Documento:
☆ ☆ ☆ ☆ ☆ ☆ ☆

Al grave problema que
supone la ola reaccionaria que ha entrado en Andalucía hay que sumar
la rabia que da ver que entre todos predijésemos este escenario y no
hayamos sabido o podido evitarlo. Aunque, a decir verdad, la
irrupción de la extrema derecha era hasta cierto punto inevitable
porque como espacio político estaba incrustada en las entrañas del
PP y sólo necesitaba de ciertas condiciones para emanciparse. El
problema real lo tenemos en que ese hecho ha coincidido con una
desmovilización muy notable de votantes de izquierdas que
prefirieron la abstención a votar a nuestra candidatura o a la de
otras organizaciones progresistas. Eso es enteramente culpa nuestra,
y ahora nos toca acción, mucha acción, para revertir este panorama.

☆ ☆ ☆ ☆ ☆ ☆ ☆

Material proporcionado:

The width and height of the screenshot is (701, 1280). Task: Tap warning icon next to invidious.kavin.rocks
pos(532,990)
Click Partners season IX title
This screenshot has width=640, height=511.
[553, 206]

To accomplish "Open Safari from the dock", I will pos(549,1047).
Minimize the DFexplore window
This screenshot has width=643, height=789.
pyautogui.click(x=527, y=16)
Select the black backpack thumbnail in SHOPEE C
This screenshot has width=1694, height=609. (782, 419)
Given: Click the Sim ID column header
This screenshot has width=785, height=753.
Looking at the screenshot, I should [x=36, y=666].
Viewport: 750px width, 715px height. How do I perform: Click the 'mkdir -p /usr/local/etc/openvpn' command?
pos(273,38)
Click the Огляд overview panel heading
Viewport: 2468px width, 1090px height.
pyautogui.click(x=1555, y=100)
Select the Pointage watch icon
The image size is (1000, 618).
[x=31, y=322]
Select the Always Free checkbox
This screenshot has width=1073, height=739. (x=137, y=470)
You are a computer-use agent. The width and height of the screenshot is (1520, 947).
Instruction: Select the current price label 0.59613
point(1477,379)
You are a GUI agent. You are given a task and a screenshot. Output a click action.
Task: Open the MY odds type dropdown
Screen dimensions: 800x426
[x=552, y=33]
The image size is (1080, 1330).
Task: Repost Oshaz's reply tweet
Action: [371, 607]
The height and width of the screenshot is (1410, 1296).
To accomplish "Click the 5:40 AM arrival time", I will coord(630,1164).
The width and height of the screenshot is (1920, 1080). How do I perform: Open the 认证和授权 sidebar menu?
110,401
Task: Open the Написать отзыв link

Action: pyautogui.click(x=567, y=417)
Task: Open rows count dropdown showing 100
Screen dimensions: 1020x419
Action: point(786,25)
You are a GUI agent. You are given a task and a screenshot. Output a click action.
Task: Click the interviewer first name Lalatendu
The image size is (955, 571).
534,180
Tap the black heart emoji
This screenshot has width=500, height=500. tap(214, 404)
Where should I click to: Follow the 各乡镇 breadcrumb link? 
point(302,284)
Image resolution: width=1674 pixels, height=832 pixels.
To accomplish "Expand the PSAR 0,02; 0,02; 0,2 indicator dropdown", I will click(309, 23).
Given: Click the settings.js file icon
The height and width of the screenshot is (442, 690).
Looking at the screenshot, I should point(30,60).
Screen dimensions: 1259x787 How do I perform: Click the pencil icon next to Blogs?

☆ ☆ ☆ ☆ ☆ ☆ ☆

Ejercicio 1:
Enumera todas las fuerzas políticas o candidaturas que nombra el texto sobre Andalucía.
Ejercicio 2:
Extrae del texto sobre Andalucía, sin cambiar nada, el tramo que va desde "Al grave problema" hasta "revertir este panorama.".

Respuesta completa 1:
- La extrema derecha
- El PP
- Nuestra candidatura
- Otras organizaciones progresistas

Respuesta completa 2:
Al grave problema que
supone la ola reaccionaria que ha entrado en Andalucía hay que sumar
la rabia que da ver que entre todos predijésemos este escenario y no
hayamos sabido o podido evitarlo. Aunque, a decir verdad, la
irrupción de la extrema derecha era hasta cierto punto inevitable
porque como espacio político estaba incrustada en las entrañas del
PP y sólo necesitaba de ciertas condiciones para emanciparse. El
problema real lo tenemos en que ese hecho ha coincidido con una
desmovilización muy notable de votantes de izquierdas que
prefirieron la abstención a votar a nuestra candidatura o a la de
otras organizaciones progresistas. Eso es enteramente culpa nuestra,
y ahora nos toca acción, mucha acción, para revertir este panorama.